Stored records:
----
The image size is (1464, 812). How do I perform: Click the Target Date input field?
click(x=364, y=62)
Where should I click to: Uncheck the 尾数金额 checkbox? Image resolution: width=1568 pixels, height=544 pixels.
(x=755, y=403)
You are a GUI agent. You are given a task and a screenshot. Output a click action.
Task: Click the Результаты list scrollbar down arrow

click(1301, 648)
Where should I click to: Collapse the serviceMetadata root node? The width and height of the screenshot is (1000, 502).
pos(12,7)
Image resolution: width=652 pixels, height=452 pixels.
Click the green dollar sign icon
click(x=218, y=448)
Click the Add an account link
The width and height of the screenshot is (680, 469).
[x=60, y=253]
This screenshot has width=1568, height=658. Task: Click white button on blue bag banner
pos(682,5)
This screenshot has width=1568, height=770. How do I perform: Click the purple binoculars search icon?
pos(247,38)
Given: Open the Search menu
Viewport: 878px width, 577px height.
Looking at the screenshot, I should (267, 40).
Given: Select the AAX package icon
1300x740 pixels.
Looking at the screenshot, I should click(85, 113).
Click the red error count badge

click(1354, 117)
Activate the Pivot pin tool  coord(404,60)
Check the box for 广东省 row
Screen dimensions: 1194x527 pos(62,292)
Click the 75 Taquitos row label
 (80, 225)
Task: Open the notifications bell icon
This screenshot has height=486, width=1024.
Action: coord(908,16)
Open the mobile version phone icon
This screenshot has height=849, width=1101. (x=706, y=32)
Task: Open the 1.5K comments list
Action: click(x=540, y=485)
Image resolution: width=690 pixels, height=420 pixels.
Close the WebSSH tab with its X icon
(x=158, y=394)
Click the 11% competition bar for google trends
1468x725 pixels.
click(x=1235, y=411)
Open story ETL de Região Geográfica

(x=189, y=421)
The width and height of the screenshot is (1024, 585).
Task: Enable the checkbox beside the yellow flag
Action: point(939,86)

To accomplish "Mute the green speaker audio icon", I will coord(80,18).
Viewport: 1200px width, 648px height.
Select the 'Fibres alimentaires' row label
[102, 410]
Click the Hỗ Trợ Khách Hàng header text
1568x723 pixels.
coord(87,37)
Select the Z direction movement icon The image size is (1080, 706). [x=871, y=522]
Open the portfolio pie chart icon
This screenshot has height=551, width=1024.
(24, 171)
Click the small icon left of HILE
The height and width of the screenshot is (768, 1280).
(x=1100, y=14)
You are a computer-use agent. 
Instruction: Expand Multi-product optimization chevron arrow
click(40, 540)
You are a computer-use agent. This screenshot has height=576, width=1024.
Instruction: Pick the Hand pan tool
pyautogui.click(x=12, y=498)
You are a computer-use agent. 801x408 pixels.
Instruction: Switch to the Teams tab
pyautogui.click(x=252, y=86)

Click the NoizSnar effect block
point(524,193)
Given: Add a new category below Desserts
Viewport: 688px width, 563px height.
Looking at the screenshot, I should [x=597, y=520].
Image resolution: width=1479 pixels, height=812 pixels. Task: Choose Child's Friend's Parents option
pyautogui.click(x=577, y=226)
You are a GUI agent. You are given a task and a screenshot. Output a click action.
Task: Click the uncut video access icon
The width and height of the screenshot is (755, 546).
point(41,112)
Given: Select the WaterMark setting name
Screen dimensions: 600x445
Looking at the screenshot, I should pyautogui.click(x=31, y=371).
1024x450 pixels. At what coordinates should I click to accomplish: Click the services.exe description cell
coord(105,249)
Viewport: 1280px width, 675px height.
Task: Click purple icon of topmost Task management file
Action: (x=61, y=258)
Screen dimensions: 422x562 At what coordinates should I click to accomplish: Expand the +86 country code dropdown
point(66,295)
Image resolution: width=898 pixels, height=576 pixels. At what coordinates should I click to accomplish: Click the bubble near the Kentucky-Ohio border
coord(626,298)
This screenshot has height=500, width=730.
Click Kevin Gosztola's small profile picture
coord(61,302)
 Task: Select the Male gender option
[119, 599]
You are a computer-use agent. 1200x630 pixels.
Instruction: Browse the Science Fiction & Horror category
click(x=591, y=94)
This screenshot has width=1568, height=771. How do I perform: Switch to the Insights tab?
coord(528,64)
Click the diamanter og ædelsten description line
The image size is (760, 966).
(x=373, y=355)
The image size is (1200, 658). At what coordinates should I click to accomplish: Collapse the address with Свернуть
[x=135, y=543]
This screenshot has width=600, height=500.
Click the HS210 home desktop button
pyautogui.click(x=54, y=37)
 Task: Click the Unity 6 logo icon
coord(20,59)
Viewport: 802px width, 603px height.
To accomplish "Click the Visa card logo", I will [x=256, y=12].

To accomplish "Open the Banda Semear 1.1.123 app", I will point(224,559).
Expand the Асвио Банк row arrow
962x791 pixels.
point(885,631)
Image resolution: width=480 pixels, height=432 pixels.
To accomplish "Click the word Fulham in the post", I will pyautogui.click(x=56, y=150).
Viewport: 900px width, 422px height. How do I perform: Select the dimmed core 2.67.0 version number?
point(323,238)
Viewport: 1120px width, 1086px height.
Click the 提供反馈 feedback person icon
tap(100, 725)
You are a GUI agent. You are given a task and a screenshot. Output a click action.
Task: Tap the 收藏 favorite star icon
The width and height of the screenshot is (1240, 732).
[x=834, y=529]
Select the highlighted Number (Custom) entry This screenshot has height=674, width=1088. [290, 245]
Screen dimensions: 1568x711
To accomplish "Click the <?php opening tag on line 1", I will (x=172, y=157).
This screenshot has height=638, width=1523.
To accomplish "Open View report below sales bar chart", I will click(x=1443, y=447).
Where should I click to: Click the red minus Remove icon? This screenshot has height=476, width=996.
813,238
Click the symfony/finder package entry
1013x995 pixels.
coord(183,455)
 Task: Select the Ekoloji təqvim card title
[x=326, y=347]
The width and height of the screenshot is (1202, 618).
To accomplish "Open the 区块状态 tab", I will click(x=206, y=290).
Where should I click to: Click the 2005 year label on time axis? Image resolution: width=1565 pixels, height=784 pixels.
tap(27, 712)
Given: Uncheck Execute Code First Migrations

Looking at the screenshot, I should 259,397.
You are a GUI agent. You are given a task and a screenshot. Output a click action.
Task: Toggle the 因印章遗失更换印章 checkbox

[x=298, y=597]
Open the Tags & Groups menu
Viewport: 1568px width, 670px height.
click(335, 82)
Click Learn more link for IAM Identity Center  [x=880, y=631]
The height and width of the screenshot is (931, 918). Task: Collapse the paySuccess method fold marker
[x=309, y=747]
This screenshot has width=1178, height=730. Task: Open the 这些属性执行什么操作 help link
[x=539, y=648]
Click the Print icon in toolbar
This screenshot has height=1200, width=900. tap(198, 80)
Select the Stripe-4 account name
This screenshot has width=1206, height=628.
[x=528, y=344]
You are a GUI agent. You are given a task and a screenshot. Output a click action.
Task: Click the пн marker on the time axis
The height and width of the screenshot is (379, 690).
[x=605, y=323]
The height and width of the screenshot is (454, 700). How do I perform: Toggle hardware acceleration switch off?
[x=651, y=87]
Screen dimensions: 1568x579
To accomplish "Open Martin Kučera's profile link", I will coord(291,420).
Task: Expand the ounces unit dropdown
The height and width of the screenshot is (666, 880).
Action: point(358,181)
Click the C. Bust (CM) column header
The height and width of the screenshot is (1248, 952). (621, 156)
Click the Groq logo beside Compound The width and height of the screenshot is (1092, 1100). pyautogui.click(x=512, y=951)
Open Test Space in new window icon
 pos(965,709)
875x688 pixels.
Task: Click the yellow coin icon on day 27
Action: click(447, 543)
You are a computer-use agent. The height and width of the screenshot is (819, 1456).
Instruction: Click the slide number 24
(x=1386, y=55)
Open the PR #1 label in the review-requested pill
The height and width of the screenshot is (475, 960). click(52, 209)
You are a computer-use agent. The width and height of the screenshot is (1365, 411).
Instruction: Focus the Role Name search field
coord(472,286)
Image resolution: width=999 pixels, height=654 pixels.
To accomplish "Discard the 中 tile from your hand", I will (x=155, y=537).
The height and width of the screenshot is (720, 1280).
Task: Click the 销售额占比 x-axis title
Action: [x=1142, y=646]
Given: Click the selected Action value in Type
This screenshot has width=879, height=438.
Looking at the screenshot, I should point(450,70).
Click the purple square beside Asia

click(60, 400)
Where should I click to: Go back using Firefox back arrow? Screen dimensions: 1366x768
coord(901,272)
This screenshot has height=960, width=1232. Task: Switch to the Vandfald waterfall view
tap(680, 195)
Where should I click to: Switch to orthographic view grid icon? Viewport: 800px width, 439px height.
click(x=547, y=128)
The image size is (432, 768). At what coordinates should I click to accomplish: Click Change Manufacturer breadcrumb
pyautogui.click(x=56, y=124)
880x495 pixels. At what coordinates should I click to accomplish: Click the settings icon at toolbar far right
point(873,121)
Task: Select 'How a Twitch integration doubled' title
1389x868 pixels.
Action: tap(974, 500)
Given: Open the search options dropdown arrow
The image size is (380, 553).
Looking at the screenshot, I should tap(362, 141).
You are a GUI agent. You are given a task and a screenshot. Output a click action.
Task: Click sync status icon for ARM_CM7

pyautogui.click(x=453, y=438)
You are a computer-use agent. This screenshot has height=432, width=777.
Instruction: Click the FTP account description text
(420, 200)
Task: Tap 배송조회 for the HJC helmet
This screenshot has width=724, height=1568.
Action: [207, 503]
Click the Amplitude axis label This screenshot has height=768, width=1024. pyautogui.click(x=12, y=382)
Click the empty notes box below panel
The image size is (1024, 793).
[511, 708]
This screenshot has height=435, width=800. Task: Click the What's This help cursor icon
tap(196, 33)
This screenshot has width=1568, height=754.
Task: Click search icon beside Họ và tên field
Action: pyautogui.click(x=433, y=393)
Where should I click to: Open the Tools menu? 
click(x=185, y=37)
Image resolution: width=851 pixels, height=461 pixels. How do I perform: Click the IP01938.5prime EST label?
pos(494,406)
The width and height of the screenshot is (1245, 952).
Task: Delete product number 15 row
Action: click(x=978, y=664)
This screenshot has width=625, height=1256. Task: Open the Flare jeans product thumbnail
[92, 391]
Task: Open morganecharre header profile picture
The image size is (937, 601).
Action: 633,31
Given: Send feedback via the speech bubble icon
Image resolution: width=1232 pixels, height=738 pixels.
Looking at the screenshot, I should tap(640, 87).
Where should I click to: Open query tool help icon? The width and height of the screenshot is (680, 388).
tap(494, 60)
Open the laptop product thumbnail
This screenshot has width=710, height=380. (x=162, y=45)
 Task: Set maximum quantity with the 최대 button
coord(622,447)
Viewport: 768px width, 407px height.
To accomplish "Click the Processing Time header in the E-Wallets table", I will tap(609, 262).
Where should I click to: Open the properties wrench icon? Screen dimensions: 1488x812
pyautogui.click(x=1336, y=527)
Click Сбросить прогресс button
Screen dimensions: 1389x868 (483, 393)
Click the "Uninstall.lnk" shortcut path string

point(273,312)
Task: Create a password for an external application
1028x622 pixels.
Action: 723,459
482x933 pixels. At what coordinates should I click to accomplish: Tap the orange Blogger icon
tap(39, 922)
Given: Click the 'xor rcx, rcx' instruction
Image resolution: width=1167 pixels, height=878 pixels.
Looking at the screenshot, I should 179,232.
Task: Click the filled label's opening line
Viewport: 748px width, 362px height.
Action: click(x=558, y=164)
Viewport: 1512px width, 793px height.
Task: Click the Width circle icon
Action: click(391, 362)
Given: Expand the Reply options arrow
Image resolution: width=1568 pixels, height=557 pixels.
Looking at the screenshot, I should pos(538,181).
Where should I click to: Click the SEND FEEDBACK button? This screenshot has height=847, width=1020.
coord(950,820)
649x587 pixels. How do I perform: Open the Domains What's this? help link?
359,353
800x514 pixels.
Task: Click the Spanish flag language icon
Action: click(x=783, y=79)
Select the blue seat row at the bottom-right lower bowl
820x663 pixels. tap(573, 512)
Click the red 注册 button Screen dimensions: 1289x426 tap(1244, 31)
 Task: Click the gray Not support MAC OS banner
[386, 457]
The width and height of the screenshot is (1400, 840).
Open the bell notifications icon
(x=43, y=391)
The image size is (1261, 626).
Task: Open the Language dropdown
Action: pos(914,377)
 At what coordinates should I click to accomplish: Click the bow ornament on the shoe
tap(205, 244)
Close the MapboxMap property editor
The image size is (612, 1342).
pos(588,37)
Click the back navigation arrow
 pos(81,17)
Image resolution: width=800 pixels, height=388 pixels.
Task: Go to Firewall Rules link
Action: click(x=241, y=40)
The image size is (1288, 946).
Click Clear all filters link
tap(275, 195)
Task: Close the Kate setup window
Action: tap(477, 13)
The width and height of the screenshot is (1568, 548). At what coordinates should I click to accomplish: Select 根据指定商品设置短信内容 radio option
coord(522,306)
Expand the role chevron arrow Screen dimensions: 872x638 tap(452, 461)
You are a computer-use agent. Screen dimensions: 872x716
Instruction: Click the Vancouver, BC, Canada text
----
→ **To do**
Output only an exact transcription of the lines above from the one with "shortcut path string" up to and including the one with "Task: Click the filled label's opening line".

→ **Result for this exercise**
Click the "Uninstall.lnk" shortcut path string

point(273,312)
Task: Create a password for an external application
1028x622 pixels.
Action: 723,459
482x933 pixels. At what coordinates should I click to accomplish: Tap the orange Blogger icon
tap(39, 922)
Given: Click the 'xor rcx, rcx' instruction
Image resolution: width=1167 pixels, height=878 pixels.
Looking at the screenshot, I should 179,232.
Task: Click the filled label's opening line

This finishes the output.